* [WHAT THE TASK ASKS]:
Every line from the one with "Instruction: Click the" to the one with "Click the restore clock icon at bottom left", including those two, is to be copied exactly; all other lines of the entries below are left out.

* [PROVIDED MATERIAL]:
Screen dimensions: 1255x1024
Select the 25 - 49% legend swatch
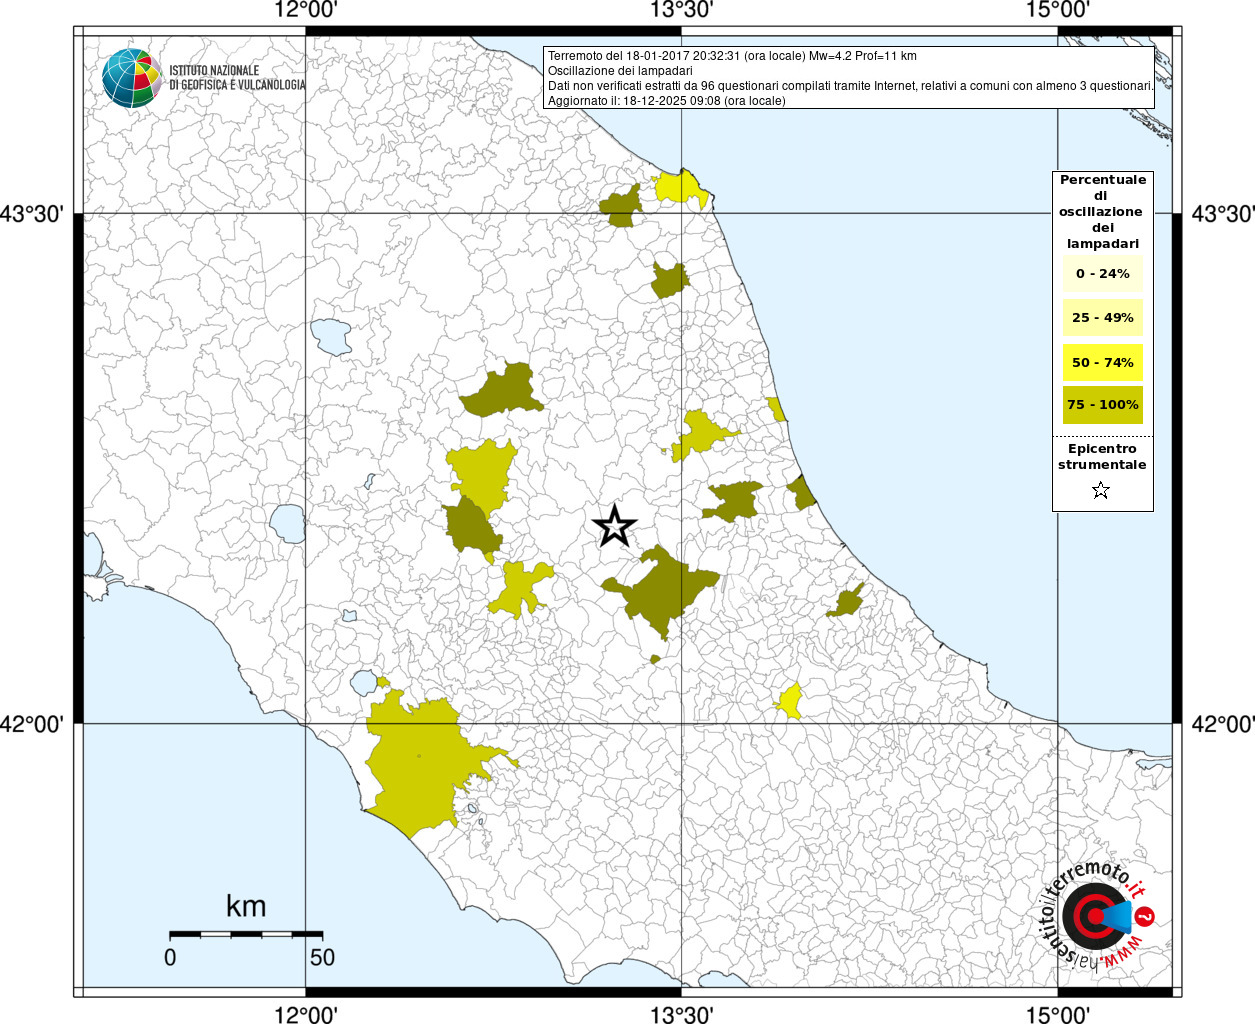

==

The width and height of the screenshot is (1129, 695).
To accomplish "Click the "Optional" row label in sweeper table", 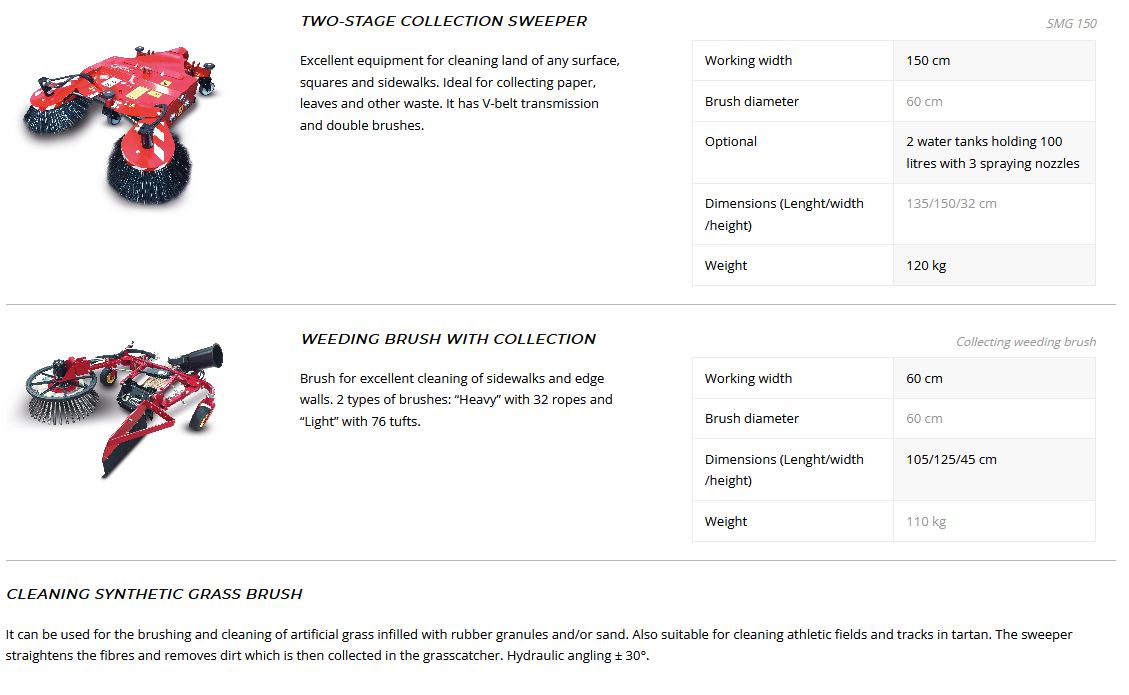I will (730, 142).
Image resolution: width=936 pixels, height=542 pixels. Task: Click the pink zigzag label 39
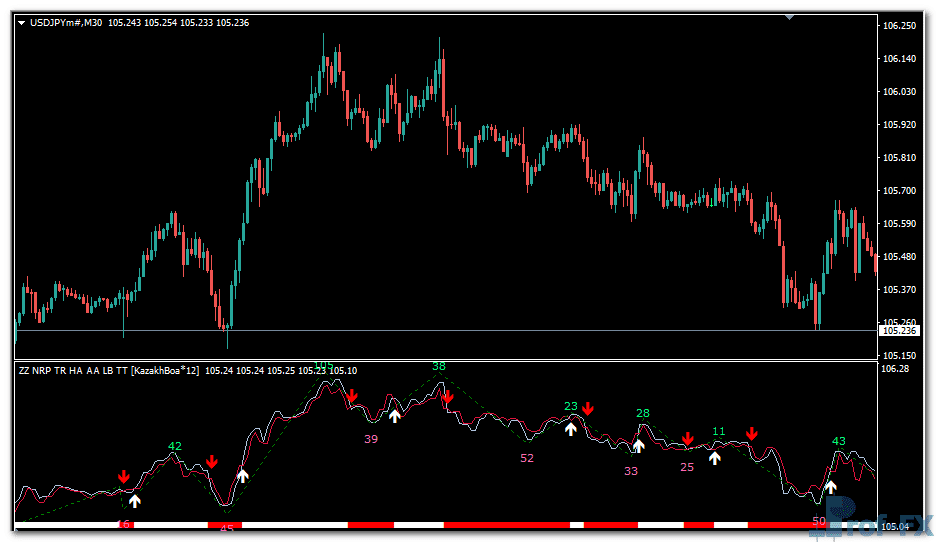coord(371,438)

...

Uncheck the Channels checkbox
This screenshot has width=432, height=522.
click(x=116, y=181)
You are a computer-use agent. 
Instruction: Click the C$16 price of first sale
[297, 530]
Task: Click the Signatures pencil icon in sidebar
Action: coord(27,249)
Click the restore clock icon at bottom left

* [OUTPUT OF THE TASK]:
Instruction: Click the C$16 price of first sale
[297, 530]
Task: Click the Signatures pencil icon in sidebar
Action: coord(27,249)
Click the restore clock icon at bottom left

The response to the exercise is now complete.